"""
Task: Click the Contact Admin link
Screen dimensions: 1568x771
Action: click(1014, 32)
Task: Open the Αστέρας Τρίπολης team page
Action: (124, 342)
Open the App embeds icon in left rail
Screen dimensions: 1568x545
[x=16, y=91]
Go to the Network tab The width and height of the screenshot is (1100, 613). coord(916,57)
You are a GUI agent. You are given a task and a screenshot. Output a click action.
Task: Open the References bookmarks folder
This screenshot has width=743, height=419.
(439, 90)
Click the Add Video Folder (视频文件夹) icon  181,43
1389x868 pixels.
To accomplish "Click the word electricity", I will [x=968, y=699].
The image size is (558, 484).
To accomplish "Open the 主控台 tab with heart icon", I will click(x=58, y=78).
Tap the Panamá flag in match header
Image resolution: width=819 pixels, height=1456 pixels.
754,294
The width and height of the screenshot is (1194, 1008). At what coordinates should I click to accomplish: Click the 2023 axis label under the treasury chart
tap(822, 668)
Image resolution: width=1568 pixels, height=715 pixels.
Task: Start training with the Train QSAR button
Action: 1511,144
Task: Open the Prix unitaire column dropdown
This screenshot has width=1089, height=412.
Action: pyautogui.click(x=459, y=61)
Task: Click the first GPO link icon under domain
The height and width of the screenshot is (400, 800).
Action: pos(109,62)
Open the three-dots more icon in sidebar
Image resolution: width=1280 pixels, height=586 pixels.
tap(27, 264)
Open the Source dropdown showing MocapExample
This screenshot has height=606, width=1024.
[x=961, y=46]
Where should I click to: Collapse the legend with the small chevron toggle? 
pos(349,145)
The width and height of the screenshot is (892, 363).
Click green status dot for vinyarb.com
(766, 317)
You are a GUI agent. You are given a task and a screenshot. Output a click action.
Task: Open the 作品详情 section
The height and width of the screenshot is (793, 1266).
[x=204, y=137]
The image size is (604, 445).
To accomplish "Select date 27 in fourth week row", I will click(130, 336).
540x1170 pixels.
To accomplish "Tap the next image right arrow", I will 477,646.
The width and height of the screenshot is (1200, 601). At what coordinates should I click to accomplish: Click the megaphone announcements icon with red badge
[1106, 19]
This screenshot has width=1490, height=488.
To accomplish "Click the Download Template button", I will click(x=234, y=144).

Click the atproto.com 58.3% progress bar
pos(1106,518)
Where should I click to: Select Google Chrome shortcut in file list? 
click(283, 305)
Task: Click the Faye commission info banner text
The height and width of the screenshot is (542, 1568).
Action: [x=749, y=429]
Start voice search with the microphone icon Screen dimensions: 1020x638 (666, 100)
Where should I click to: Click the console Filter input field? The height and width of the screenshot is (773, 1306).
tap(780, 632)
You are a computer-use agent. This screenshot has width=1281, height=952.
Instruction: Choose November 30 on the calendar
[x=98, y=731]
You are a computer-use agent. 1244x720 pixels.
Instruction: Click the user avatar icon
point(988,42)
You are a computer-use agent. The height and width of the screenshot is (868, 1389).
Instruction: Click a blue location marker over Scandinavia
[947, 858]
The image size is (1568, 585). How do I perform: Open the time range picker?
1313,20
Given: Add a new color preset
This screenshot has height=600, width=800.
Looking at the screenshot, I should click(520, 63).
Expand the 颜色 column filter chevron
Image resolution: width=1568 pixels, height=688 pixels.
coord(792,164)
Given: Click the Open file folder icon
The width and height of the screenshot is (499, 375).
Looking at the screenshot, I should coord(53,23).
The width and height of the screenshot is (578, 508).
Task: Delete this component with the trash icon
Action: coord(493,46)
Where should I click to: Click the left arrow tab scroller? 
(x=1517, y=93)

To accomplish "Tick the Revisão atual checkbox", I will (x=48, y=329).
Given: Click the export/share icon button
"""
▶ _WORK INSTRUCTIONS_: Look over the material above and report each line holding "link".

▶ _RESULT_:
Task: Click the Contact Admin link
Task: Click the first GPO link icon under domain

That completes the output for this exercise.